Selected passage
Apprenticed to Magic

At the end of the 20th century the system of magical training started to break down.  There once was a time that you would be taught by one person who would show you their magical system, which was often worked out over years by experience.  To some measure that changed with the adoption of the Order system.  You would join a group like the Order of the Golden Dawn and that would train you.  What really happened was nothing of the sort.   An order, like the Golden Dawn, would perform some of the magical work on the students sphere of sensation, but actual training was carried out by adepts who knew what they were doing.
But sir, you might know the secrets of the universe,
but you failed to point your Hebrew correctly
 In Whare Ra for example a candidate would be initiated and after a period of assessment they were taken under the wing of an adept who would train them.  Often this was using the Golden Dawn system, but sometimes it was not.  Some of these adepts saw the Golden Dawn as the starting point and would take their students through the same disciplines they had learnt.  In other words the training of a student was an apprenticeship under an adept, the Order provided a backdrop for them to meet and trained them in a common symbolic language.  The thing that was being watched for was not how clever the person was, but what sort of questions they asked.
Now not only ignorance of the Golden Dawn system is common, there more students out there and too few adepts providing them with that specialist type of training. To fill the gap are books, and those who set up groups and orders.  I have moaned before how it is too easy to get into an esoteric group these days and how the competition between the different orders is silly.
But it has created a situation where people think that, for argument’s sake, the Golden Dawn provides the person with training.  All a candidate has to do is complete a system of exams, go through a certain number of rituals and they will be finished.

Requirements
Copy the passage on magical apprenticeship starting at "But it has created" and ending at "will be finished.", swapping "exams" for "tests".

Listed records
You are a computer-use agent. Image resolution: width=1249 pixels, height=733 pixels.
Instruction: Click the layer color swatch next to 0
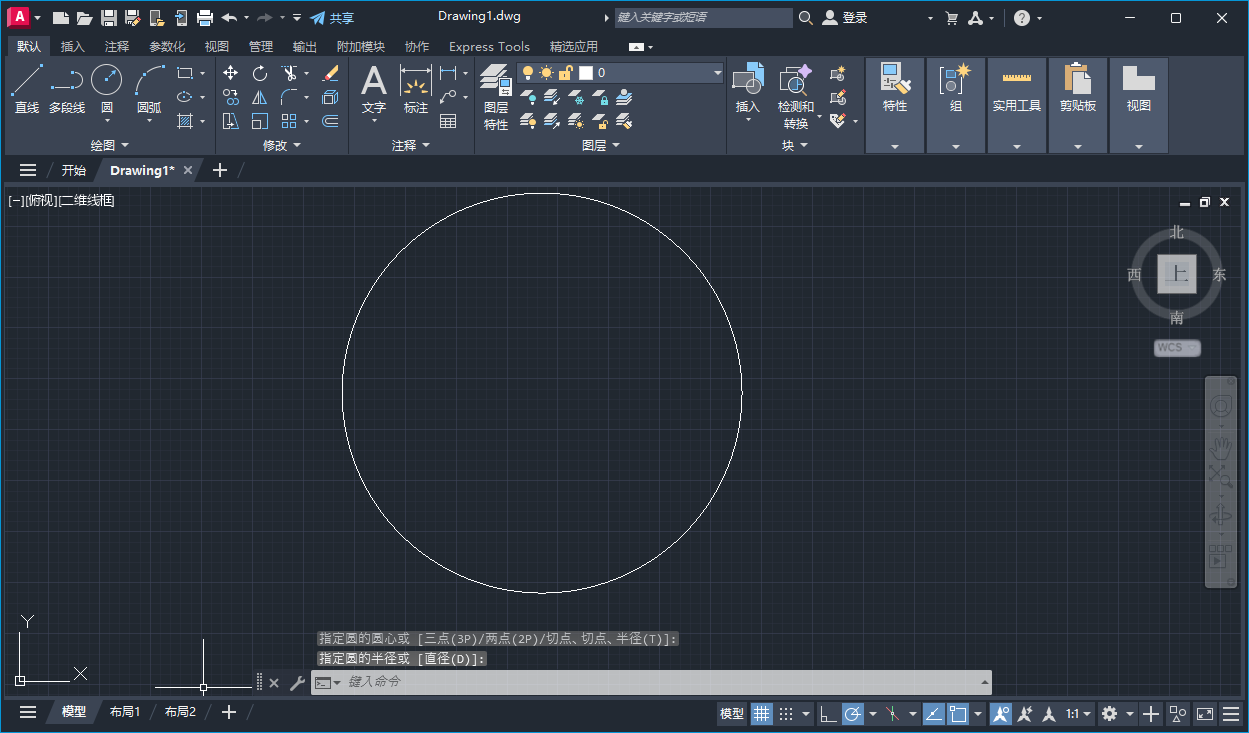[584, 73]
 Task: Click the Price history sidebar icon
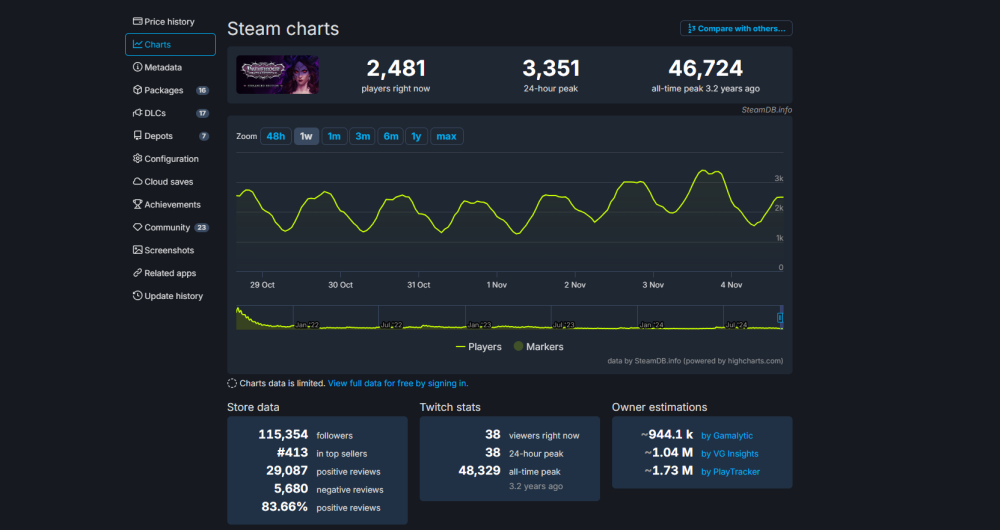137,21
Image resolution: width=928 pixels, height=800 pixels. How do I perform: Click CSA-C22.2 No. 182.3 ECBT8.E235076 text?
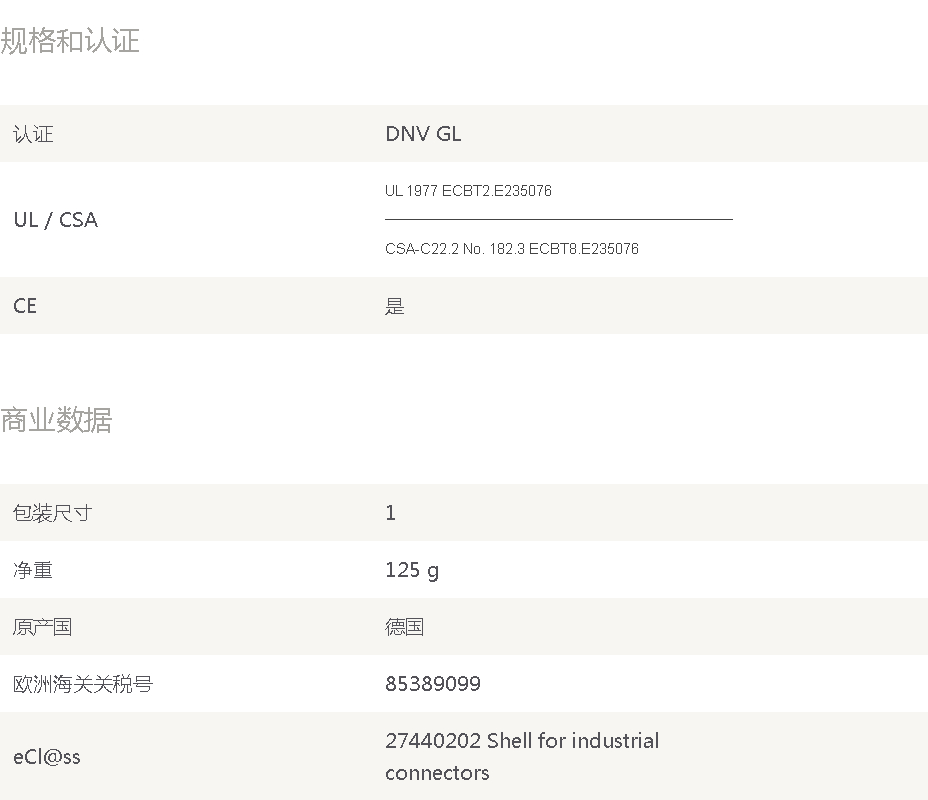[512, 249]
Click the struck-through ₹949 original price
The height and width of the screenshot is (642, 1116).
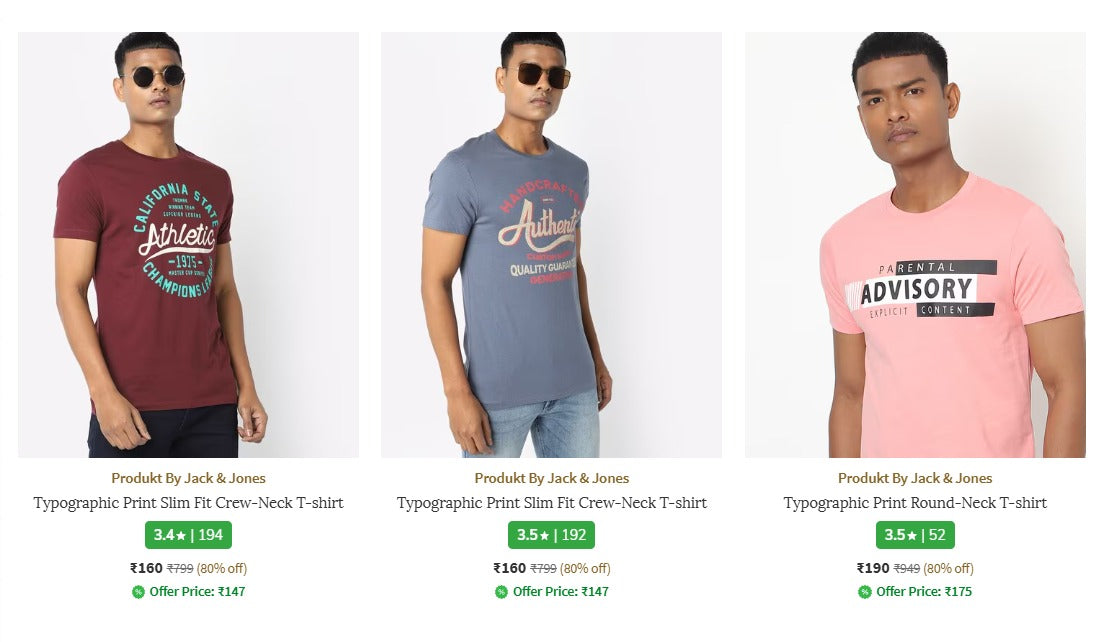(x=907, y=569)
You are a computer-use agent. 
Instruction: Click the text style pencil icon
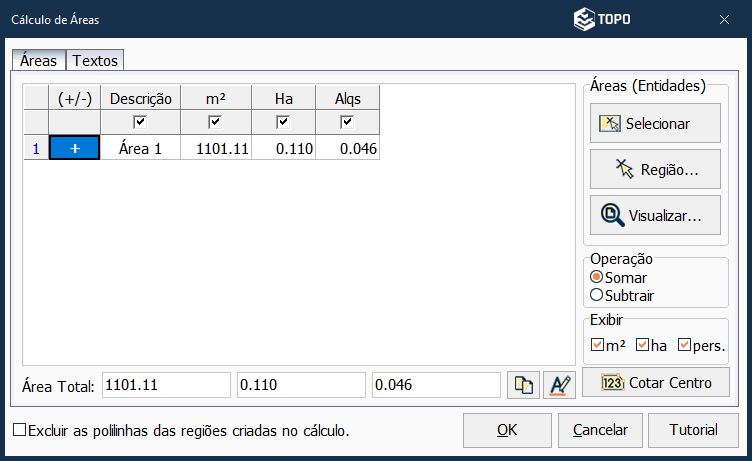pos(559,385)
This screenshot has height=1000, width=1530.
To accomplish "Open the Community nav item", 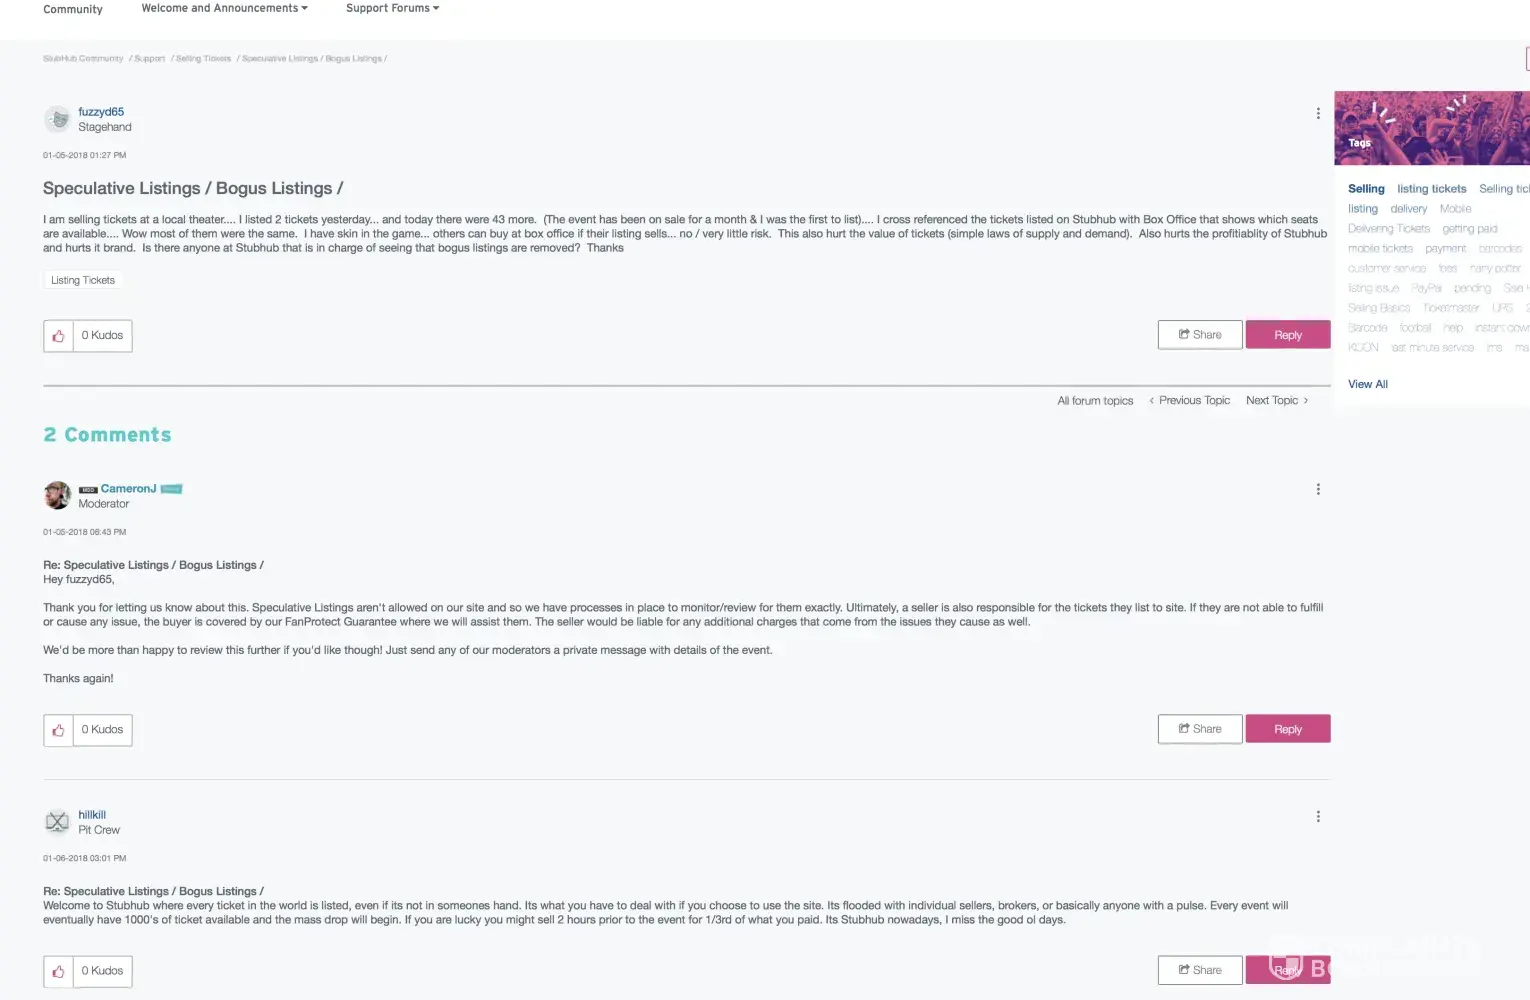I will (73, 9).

Worked answer
But it has created a situation where people think that, for argument’s sake, the Golden Dawn provides the person with training.  All a candidate has to do is complete a system of tests, go through a certain number of rituals and they will be finished.